### Stated problem
Count the lines in the material that contain the string "Expand" and give only the number.
------ Material for the task
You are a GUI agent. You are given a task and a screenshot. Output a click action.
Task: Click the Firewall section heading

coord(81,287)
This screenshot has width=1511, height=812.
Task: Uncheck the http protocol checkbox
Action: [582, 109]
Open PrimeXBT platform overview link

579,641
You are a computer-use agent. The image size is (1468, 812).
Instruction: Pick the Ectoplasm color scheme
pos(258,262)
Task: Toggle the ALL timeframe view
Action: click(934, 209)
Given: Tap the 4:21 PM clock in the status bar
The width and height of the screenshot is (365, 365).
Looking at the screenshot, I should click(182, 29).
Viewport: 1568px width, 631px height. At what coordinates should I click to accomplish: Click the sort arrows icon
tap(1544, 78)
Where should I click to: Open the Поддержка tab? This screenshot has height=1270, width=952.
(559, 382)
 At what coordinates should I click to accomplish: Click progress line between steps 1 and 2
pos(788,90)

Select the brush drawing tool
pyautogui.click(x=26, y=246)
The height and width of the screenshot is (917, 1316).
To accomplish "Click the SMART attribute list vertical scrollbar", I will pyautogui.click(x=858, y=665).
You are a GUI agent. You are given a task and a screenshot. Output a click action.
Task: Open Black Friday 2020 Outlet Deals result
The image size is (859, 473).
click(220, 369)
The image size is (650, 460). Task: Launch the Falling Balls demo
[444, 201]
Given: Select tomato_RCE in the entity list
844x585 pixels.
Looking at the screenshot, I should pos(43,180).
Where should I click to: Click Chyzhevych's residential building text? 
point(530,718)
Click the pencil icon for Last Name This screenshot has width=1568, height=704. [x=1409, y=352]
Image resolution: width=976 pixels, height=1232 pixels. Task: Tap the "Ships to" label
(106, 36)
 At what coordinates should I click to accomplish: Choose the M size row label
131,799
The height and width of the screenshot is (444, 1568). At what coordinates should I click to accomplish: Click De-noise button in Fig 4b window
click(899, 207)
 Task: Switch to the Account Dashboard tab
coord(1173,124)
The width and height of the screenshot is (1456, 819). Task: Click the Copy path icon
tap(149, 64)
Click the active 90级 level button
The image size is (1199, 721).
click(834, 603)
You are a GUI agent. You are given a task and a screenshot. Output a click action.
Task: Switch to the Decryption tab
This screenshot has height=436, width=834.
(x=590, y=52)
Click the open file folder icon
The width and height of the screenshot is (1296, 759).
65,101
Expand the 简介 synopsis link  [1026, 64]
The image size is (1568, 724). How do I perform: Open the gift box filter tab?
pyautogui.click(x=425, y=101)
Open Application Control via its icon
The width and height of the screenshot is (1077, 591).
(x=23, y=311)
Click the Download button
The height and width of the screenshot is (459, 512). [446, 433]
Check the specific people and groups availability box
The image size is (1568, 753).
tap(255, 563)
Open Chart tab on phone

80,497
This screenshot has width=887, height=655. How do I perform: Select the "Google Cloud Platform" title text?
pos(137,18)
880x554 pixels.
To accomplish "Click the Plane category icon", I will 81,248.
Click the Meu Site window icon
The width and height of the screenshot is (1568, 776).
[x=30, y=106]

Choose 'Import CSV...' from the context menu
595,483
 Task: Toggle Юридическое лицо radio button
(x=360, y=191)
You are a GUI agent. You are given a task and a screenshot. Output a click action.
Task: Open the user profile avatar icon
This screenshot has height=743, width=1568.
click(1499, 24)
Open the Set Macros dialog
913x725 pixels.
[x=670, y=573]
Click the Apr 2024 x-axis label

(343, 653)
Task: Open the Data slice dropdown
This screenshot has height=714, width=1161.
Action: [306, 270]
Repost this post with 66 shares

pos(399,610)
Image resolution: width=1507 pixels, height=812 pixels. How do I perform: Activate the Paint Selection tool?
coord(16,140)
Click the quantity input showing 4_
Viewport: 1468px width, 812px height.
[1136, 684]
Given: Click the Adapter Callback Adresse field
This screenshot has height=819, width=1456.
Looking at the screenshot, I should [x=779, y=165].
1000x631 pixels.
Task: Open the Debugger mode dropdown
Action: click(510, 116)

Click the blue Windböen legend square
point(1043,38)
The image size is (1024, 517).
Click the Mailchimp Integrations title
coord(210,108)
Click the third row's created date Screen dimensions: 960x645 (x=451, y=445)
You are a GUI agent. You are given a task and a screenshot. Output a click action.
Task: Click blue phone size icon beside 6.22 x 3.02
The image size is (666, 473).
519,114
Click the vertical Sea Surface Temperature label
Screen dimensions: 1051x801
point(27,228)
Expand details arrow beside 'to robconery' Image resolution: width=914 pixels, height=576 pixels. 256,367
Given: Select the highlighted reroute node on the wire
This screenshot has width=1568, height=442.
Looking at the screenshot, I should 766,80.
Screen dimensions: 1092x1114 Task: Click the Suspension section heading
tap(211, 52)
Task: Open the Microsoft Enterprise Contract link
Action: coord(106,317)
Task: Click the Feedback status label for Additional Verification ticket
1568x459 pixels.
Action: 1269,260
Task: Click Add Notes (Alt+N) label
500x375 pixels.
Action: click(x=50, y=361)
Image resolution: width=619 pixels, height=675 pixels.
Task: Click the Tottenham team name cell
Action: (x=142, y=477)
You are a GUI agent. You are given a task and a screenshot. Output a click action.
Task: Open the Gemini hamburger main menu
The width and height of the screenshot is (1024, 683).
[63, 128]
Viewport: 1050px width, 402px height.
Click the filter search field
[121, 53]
------------
### The reply
2